▶ [WORK REQUEST] Retype only the lines that run from the top of the material below to the line bearing "Viewport: 394px width, 295px height.", inclusive, and keep the pictures out.

▶ [DATA FOR THE TASK]
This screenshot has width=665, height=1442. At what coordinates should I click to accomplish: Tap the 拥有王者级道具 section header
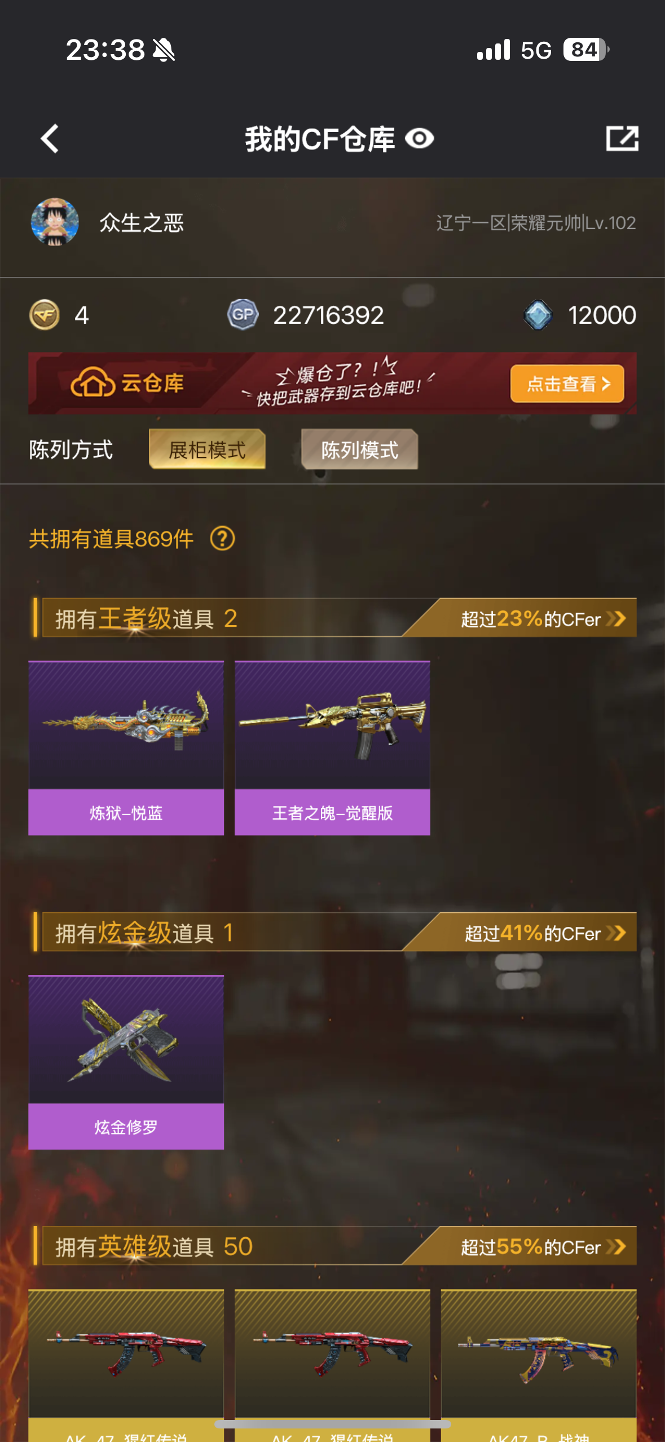[x=146, y=619]
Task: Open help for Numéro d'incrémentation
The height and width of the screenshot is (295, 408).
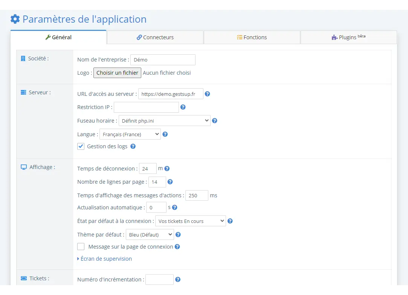Action: click(x=177, y=279)
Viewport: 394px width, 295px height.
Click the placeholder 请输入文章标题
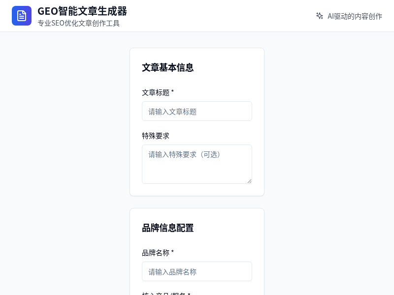[172, 112]
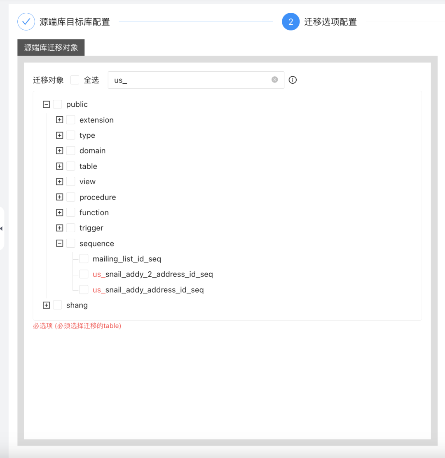
Task: Expand the extension tree node
Action: click(59, 120)
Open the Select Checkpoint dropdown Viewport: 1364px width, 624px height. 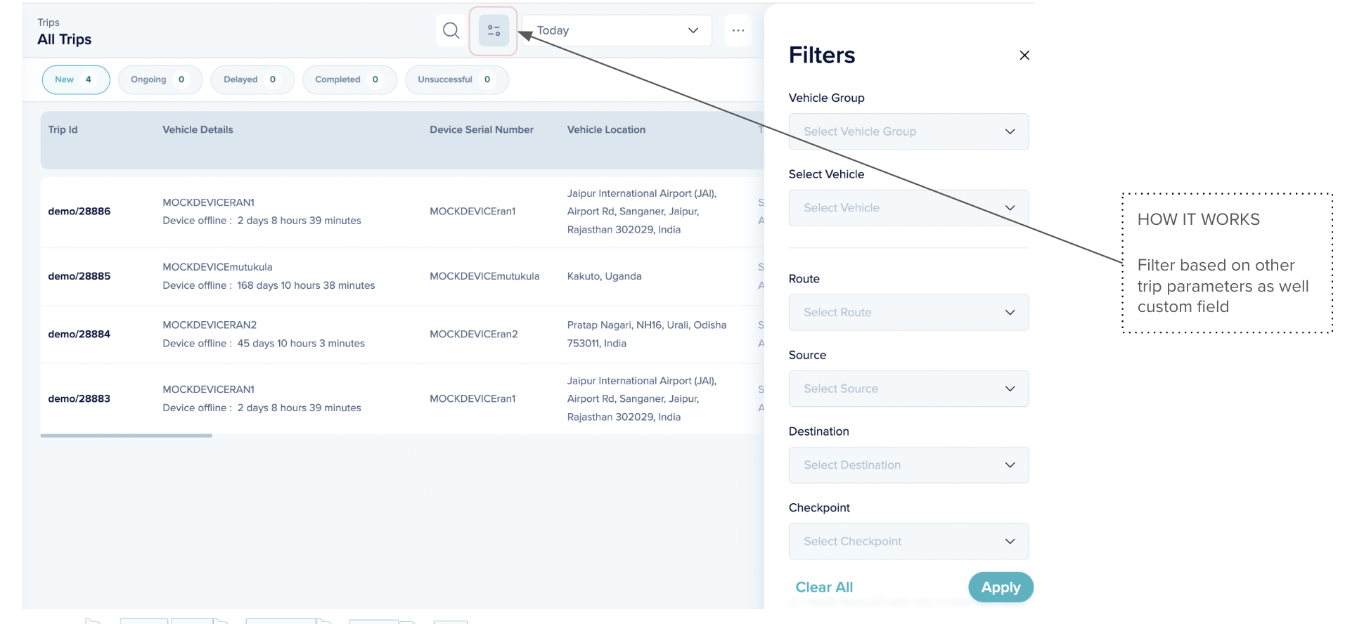908,541
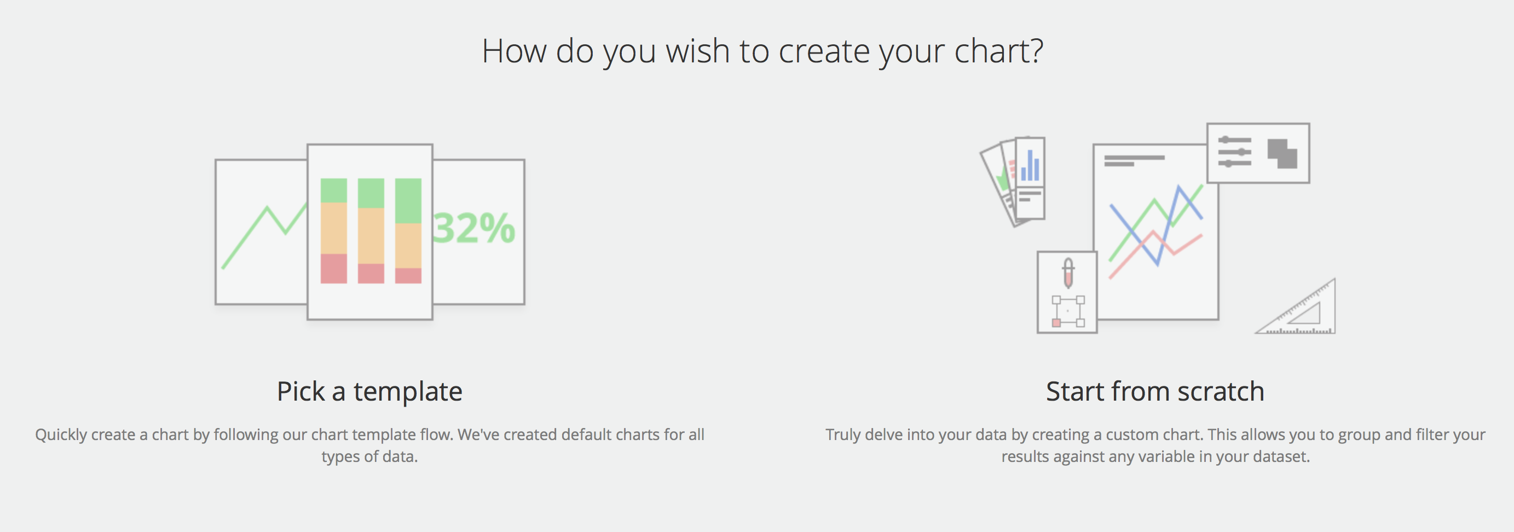The image size is (1514, 532).
Task: Click the 32% metric template card
Action: 478,232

▶ [TASK SOLUTION]
This screenshot has width=665, height=1442. At what coordinates should I click to accomplish: Tap the 拥有王者级道具 section header
[x=146, y=619]
Task: Open help for Numéro d'incrémentation
The height and width of the screenshot is (295, 408).
Action: click(x=177, y=279)
Viewport: 394px width, 295px height.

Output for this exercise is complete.